The Friday after Thanksgiving: Native American Heritage Day or Black Friday?

By Celeste Mittelman

Native American Heritage Day is a national holiday celebrated annually on the day after Thanksgiving, which falls on November 25 this year. National recognition of this holiday was signed into law in 2008, with the Native American Heritage Day Bill. The bill was formally supported by 184 federally recognized tribes alongside the Indian Gaming Association, an organization that works to protect tribal sovereignty and tribes’ ability to achieve economic self-sufficiency. They advocated for the national holiday hoping that it would encourage all Americans to acknowledge the horrific crimes that the United States committed against the Indigenous people who originally inhabited this land. They also to inspire recognition of the contributions of Native Americans throughout history. In particular, the tribes hoped the bill would lead public elementary and secondary schools to incorporate this history into their curriculums of public elementary and secondary schools ( 

Ironically, however, the holiday falls on Black Friday, the unofficial day of capitalism that marks the beginning of the Christmas shopping season. As a result, Native American Heritage Day is routinely overshadowed by the promotion of unique sales and a cultural celebration of the capitalist system. Many Native Americans have suggested moving the holiday, including Simon Moya-Smith, a journalist and activist from the Oglala Lakota Nation. In an interview with WBUR, he stated, “Native American Heritage Day falls on Black Friday, a day of excess and gluttony and greed and aggressive capitalism. And that’s in extremely poor taste. When you look at our values as Indigenous people, it’s not materialistic. As indigenous people, especially if you look at what happened at Standing Rock, we say honor the water. Honor the earth. Honor the people. And on this specific day, it’s the complete opposite of what we teach our youth and what’s taught to us and what we value.” This holiday’s placement makes its observation rare and detracts from a true celebration of what Moya-Smith calls “our values as indigenous people” which are “not materialistic.”
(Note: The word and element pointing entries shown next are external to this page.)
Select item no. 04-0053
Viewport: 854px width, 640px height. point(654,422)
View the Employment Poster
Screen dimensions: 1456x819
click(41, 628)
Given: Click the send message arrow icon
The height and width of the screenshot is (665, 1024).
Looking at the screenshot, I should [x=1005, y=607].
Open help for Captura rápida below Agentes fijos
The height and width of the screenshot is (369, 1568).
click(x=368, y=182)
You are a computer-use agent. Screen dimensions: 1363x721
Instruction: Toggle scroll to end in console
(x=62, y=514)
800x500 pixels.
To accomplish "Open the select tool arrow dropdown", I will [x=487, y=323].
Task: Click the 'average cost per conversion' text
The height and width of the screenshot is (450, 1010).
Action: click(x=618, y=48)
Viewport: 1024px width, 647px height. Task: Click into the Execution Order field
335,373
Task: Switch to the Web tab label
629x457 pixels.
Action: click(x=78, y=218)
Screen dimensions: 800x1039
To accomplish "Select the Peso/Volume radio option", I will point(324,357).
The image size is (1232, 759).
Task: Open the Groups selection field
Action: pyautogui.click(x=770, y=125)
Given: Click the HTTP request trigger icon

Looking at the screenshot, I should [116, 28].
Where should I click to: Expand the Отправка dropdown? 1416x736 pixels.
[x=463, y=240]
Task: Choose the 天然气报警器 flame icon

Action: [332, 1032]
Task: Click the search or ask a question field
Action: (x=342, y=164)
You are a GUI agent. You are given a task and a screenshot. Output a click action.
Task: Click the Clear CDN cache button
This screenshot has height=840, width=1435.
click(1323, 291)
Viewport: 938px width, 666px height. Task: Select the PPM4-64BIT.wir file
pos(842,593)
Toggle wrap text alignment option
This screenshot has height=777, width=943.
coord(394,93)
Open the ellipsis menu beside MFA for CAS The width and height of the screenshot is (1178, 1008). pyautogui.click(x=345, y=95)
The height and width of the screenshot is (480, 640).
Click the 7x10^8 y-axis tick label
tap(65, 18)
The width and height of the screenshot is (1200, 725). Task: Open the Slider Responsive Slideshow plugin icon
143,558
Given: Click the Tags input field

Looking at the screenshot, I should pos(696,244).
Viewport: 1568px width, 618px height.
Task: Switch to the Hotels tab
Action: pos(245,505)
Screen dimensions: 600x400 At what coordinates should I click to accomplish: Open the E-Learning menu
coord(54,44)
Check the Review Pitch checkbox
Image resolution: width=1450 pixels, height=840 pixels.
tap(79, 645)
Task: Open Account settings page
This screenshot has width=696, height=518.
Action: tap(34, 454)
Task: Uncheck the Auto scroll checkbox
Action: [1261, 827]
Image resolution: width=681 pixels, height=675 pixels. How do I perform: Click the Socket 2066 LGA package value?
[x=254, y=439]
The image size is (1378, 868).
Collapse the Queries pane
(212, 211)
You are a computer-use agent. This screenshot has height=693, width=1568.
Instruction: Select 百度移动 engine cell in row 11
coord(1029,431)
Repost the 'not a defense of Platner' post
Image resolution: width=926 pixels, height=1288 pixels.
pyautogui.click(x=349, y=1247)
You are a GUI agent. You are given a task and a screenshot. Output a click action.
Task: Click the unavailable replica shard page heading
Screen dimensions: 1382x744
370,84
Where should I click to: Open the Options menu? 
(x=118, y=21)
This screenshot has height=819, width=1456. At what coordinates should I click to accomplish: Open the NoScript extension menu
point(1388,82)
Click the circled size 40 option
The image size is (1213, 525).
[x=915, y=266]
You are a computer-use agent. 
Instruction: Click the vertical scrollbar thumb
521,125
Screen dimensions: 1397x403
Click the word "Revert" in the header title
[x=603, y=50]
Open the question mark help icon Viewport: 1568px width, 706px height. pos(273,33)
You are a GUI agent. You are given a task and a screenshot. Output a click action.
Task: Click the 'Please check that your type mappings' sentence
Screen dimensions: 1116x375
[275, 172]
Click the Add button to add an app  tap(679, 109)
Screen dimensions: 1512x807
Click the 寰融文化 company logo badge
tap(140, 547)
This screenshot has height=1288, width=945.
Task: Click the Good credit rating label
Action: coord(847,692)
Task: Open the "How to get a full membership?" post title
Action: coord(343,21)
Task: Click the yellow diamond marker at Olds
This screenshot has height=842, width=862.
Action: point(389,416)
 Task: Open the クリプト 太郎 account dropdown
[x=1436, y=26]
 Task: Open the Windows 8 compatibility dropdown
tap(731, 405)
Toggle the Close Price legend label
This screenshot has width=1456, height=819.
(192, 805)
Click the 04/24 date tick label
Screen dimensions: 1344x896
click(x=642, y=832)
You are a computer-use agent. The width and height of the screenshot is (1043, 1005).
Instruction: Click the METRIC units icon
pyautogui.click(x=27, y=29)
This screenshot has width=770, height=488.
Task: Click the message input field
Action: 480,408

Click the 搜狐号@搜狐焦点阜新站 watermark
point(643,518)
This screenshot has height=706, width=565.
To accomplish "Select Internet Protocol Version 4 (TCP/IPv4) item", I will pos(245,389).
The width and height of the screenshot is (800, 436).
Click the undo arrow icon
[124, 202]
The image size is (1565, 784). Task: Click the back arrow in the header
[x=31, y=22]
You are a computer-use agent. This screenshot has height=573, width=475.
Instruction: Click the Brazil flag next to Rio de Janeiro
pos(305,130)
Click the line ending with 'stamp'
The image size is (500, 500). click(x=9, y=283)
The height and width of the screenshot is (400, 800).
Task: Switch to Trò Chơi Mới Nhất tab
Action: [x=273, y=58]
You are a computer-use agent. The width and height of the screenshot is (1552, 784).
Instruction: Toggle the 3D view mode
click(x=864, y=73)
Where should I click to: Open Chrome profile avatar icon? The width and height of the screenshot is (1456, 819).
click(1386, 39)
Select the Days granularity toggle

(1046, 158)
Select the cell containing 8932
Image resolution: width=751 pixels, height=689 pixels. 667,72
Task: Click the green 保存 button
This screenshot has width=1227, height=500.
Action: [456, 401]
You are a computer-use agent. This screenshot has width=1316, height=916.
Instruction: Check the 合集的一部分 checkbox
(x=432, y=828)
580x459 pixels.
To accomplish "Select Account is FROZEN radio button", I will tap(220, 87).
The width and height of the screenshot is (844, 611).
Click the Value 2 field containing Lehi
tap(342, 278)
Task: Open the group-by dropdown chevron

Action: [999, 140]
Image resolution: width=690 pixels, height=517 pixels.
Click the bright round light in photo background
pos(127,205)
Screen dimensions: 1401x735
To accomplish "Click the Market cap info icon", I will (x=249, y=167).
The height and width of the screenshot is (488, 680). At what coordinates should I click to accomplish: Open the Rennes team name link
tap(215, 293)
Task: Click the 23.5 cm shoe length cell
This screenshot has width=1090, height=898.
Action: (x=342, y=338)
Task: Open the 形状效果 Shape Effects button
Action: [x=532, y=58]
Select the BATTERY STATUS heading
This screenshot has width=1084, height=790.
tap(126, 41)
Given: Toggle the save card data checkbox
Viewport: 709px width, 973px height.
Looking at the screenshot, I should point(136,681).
The result of the holiday’s date is evident in the lack of awareness about Native American Heritage Day. At Winsor, most students did not know that the day after Thanksgiving was a national holiday. Changing the date of this holiday so that it no longer falls on Black Friday could increase awareness of the history of European colonialism, but there’s no guarantee that a new date would truly make a difference. Addressing the lack of comprehensive education on Native American history requires a systematic review of our curriculum and incorporating these stories beyond a day of observance. Emeline Daley ’24 said, “I do remember learning about [Native American History] when I was younger, but we mostly studied the pilgrims perspective and I haven’t been formally taught about it since then.” Additionally, one senior noted, “I’ve never been taught much about Native American History in school, and I feel like I never really hear about this holiday in popular culture the way I do with Women’s History Month or Black History Month.” Many courses at Winsor briefly include Native American history, but fail to provide students with a comprehensive understanding of the diverse experiences of Native Americans thoughout history or the nuanced issues that modern Tribes face. An annual observance of Native American Heritage Day during schoolwide assemblies would help ensure that our community does not further the general lack of education on Native American history.